[lbo-talk] the illusory middle 75%

aren aizura aren.aizura at gmail.com
Mon Oct 31 10:08:40 PDT 2011


Doug wrote:
> If we can't mobilize a significant minority of the!
> middle 75% of this society, then this movement will evaporate.
I don't know that this bears more argument, coming on the heels of the demands discussion which demonstrates that we all have different ideas about what, precisely, will mobilize this "movement" or achieve something lasting. But you're not addressing my point -- which was not that OWS are having a problem mobilizing a population but that the population also looks and feels and thinks differently to what you're claiming.

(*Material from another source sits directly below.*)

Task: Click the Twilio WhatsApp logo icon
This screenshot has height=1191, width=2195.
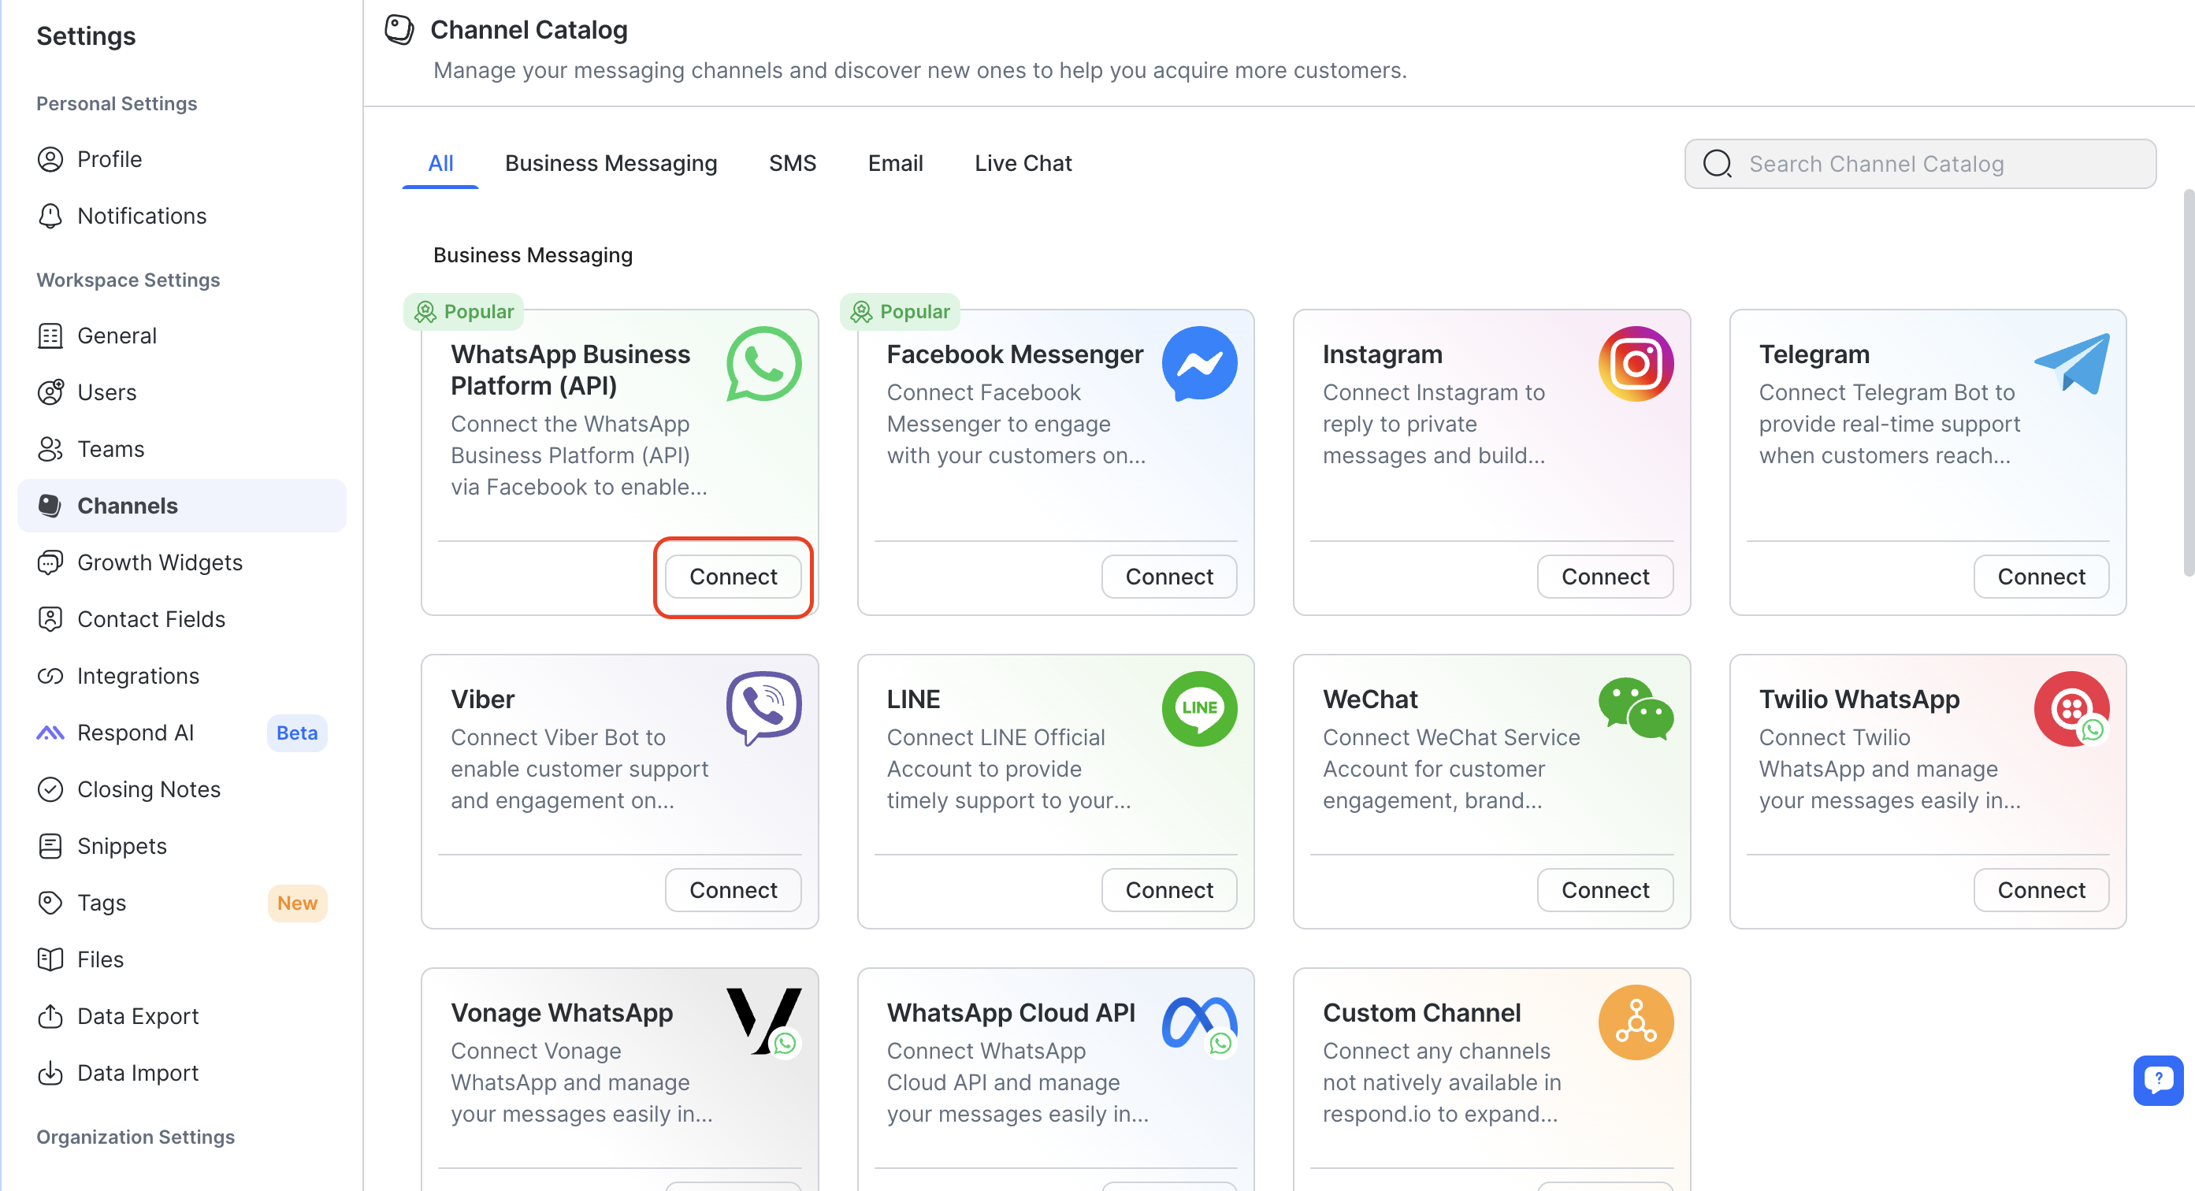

There's a deeper issue here, which is the claim that decarceration work simply fetishizes prisoners, a symptom of the left problem of fetishizing the most oppressed. Clearly lots of left politics makes this mistake. I don't agree that *all* decarceration work fetishizes prisoners. But if you just talk about the "middle 75%" you lose the capacity to analyse how racialization works with and through capitalism. A friend of mine has a similar critique in reference to insurrectionary anarchists dispensing with "anti-racist activism", because it's been deployed to police tactics by claiming property damage is "white anarchists" fucking things up for communities of color. So, they don't work with folks doing anti-racism work or anti-oppression work. All fine and good. But as she said, "that way we don't know how to think about race." People on your end of things end up valorizing the "working classes" (or, for the IA folks, their own "insurrection") just as egregiously as the people valorizing the "most oppressed". It's a false binary.